Linkage analysis of GAW14 simulated data: comparison of multimarker, multipoint, and conditional approaches

BMC Genetics20056(Suppl 1):S40

https://doi.org/10.1186/1471-2156-6-S1-S40

Published: 30 December 2005

Abstract

The purposes of this study were 1) to examine the performance of a new multimarker regression approach for model-free linkage analysis in comparison to a conventional multipoint approach, and 2) to determine the whether a conditioning strategy would improve the performance of the conventional multipoint method when applied to data from two interacting loci. Linkage analysis of the Kofendrerd Personality Disorder phenotype to chromosomes 1 and 3 was performed in three populations for all 100 replicates of the Genetic Analysis Workshop 14 simulated data. Three approaches were used: a conventional multipoint analysis using the Zlr statistic as calculated in the program ALLEGRO; a conditioning approach in which the per-family contribution on one chromosome was weighted according to evidence for linkage on the other chromosome; and a novel multimarker regression approach. The multipoint and multimarker approaches were generally successful in localizing known susceptibility loci on chromosomes 1 and 3, and were found to give broadly similar results. No advantage was found with the per-family conditioning approach. The effect on power and type I error of different choices of weighting scheme (to account for different numbers of affected siblings) in the multimarker approach was examined.

Methods

Linkage analysis of the Kofendrerd Personality Disorder (KPD) phenotype to chromosomes 1 and 3 was performed in the Danacaa, Karangar, and Aipoto populations, with knowledge of the "answers". An important aim of our investigation was to compare the results from an affected sib-pair (ASP) multimarker approach with those from a conventional multipoint approach, and these populations were chosen because of their ascertainment via nuclear families rather than via multi-generational pedigrees. Multipoint linkage analysis was performed using the allele-sharing Zlr statistic [1] as calculated in the program ALLEGRO [2] under an exponential model. Since it was known from the "answers" that the disease loci on chromosomes 1 and 3 interact in an epistatic manner, we also performed a weighted conditional analysis in which the per-family contribution to the Zlr on one chromosome was weighted according to evidence for linkage on the other chromosome, as previously suggested [3].

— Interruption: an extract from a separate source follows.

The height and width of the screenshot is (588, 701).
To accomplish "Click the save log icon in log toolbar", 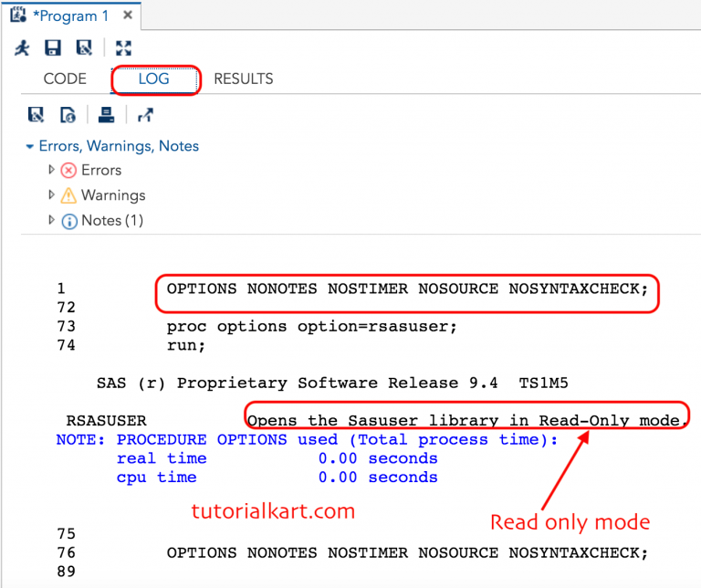I will (x=37, y=114).
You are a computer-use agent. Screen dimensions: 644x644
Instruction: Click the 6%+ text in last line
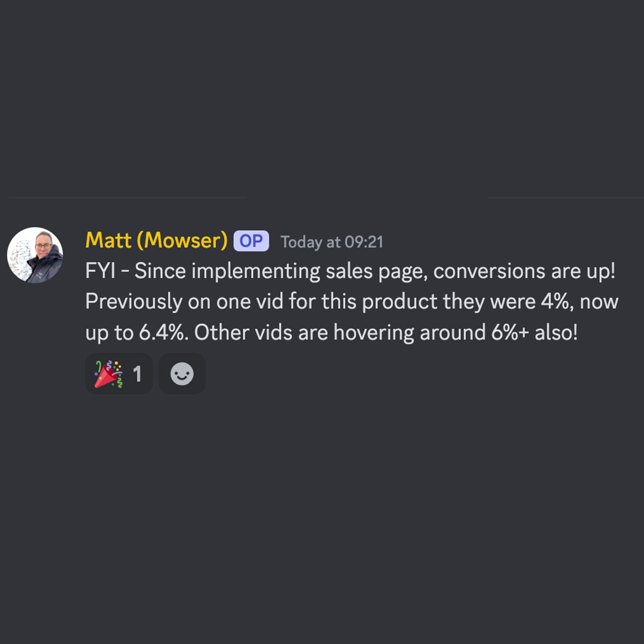click(x=510, y=332)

The results from the multipoint approach were compared with those from a multimarker regression approach that models the observed identity-by-descent (IBD) states for ASPs at a series of genetic markers in terms of the IBD state at a presumed disease locus in the region. The expected IBD state at the disease locus, and hence the expected IBD state at the marker loci, are considered parameters to be estimated in the regression procedure. For a given marker and parent type (mother or father), the expected IBD state can be written as p M = x 1 + p D x 2 , where p M and p D correspond to the probability of sharing an allele IBD at the marker and disease locus, respectively, and the x variables correspond to conditional probabilities of marker IBD state given disease locus IBD state: x 1 = P(M|d) and x 2 = P(M|D) - P(M|d). Here M and m denote the events that the observed marker IBD state is 1 and 0, and D and d the events that the disease IBD state is 1 and 0, respectively. These may be written P(M|D) = θ 2 +(1 - θ) 2 and P(M|d) = 1 - P(m|d) = 1 - P(M|D). Thus, the expected IBD states at each of the markers are modelled in terms of p D , the expected IBD state at the disease locus (which will be estimated as a regression coefficient), and x variables that are functions of the recombination fractions θ between the markers and disease locus. The IBD states for mothers and fathers are modelled separately (assuming independence), which allows the possibility of using different values of θ for the two types of parent, i.e., incorporating sex-specific recombination fractions if desired.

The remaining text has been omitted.